1. 3D from Multi-View and Sensors 3D from multi-view and sensors brought in a large number of submissions to the CVPR technical program, with good reason: Image-based research has grown from exploring single images or 2D renderings to a more complex landscape of evaluating in 3D. The introduction of NeRF in 2020 spurred a new channel of research efforts.

“From 2020, since NeRF was first published, there has been this trend of using a deep network to perform 3D reconstruction. And now we have Gaussian splatting, which furthers this trend,” shared Fuxin Li, CVPR 2025 Program Co-Chair, and an associate professor at Oregon State University in Corvallis, Ore., U.S. “So basically, computer vision and graphics are converging. We have this neural rendering research, and it definitely drives a significant growth of the papers on the 3D side.”

2. Image and Video Synthesis – As research evolves, with it comes the ability to generate more accurate representations of an environment in video and image formats. Exploration in this area has become a focal point of CVPR 2025 papers, with image and video synthesis landing as one of the largest categories reflected at this year’s conference.

“One of the big trends this year in commercial chatbots is they’ve become multimodal; they now analyze and generate not just text but also images and sometimes videos,” explained Isola. “On the horizon is the ability to generate complete interactive worlds. The image, video, and world synthesis methods being presented at CVPR are paving the way toward this kind of technology.”

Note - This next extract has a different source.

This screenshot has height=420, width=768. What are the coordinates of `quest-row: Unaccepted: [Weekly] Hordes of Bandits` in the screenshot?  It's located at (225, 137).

3. Multimodal Learning, and Vision, Language, and Reasoning – While these were listed as two separate topics of interest in the call for papers, when combined, they make up one of the largest categories of submitted papers. The volume of individualized work in these areas may point to new trends to watch at this year’s conference.

CVPR: The great equalizer

And with the paper acceptance rate hovering at a very low 22%, every paper presented at CVPR has earned its spot on the program. While paper submissions reflect the field’s enthusiasm of particular subject areas, the program chairs emphasize that CVPR serves as the great equalizer for the field, focusing on the research that deserves recognition, not just on the players with the loudest voices.

“CVPR serves a really important purpose in enlarging the voices of the field, not just those from large organizations,” concluded Li. “At CVPR, every paper has the same right. If it’s a poster, it’s a poster. If it's an oral, it’s an oral. It doesn't matter who you are. That part is super important to the ecosystem of the computer vision field.”